Task to carry out: All entries should be output exactly as they stand.
##### Available records
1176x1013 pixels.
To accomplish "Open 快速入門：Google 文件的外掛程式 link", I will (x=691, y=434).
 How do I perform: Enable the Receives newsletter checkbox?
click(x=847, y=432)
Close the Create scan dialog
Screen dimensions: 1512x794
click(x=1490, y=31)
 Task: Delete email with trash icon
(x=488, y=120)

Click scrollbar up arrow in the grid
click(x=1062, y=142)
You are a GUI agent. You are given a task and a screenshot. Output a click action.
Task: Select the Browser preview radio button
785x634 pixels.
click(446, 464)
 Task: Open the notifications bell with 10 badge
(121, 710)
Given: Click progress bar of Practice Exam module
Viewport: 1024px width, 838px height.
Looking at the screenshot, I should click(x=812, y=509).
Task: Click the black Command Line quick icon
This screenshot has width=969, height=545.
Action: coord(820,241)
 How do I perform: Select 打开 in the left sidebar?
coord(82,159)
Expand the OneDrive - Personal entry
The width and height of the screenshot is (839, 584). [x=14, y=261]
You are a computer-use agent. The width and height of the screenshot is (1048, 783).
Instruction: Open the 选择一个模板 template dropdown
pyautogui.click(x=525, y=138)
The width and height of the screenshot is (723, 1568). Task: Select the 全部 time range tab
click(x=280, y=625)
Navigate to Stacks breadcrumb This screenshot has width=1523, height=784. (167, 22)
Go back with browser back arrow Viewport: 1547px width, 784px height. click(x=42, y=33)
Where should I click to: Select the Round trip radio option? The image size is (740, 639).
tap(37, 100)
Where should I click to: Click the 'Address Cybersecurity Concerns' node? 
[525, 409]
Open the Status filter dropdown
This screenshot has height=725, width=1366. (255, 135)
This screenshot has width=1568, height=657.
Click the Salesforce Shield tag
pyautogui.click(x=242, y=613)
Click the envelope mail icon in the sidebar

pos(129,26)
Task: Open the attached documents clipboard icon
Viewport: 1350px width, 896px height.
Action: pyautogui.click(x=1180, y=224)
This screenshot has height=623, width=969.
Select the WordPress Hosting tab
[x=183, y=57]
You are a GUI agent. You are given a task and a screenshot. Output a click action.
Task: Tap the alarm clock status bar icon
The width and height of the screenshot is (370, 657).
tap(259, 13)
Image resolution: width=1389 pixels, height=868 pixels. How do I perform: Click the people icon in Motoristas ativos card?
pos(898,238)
##########
Result of the task:
1176x1013 pixels.
To accomplish "Open 快速入門：Google 文件的外掛程式 link", I will (x=691, y=434).
 How do I perform: Enable the Receives newsletter checkbox?
click(x=847, y=432)
Close the Create scan dialog
Screen dimensions: 1512x794
click(x=1490, y=31)
 Task: Delete email with trash icon
(x=488, y=120)

Click scrollbar up arrow in the grid
click(x=1062, y=142)
You are a GUI agent. You are given a task and a screenshot. Output a click action.
Task: Select the Browser preview radio button
785x634 pixels.
click(446, 464)
 Task: Open the notifications bell with 10 badge
(121, 710)
Given: Click progress bar of Practice Exam module
Viewport: 1024px width, 838px height.
Looking at the screenshot, I should click(x=812, y=509).
Task: Click the black Command Line quick icon
This screenshot has width=969, height=545.
Action: coord(820,241)
 How do I perform: Select 打开 in the left sidebar?
coord(82,159)
Expand the OneDrive - Personal entry
The width and height of the screenshot is (839, 584). [x=14, y=261]
You are a computer-use agent. The width and height of the screenshot is (1048, 783).
Instruction: Open the 选择一个模板 template dropdown
pyautogui.click(x=525, y=138)
The width and height of the screenshot is (723, 1568). Task: Select the 全部 time range tab
click(x=280, y=625)
Navigate to Stacks breadcrumb This screenshot has width=1523, height=784. (167, 22)
Go back with browser back arrow Viewport: 1547px width, 784px height. click(x=42, y=33)
Where should I click to: Select the Round trip radio option? The image size is (740, 639).
tap(37, 100)
Where should I click to: Click the 'Address Cybersecurity Concerns' node? 
[525, 409]
Open the Status filter dropdown
This screenshot has height=725, width=1366. (255, 135)
This screenshot has width=1568, height=657.
Click the Salesforce Shield tag
pyautogui.click(x=242, y=613)
Click the envelope mail icon in the sidebar

pos(129,26)
Task: Open the attached documents clipboard icon
Viewport: 1350px width, 896px height.
Action: pyautogui.click(x=1180, y=224)
This screenshot has height=623, width=969.
Select the WordPress Hosting tab
[x=183, y=57]
You are a GUI agent. You are given a task and a screenshot. Output a click action.
Task: Tap the alarm clock status bar icon
The width and height of the screenshot is (370, 657).
tap(259, 13)
Image resolution: width=1389 pixels, height=868 pixels. How do I perform: Click the people icon in Motoristas ativos card?
pos(898,238)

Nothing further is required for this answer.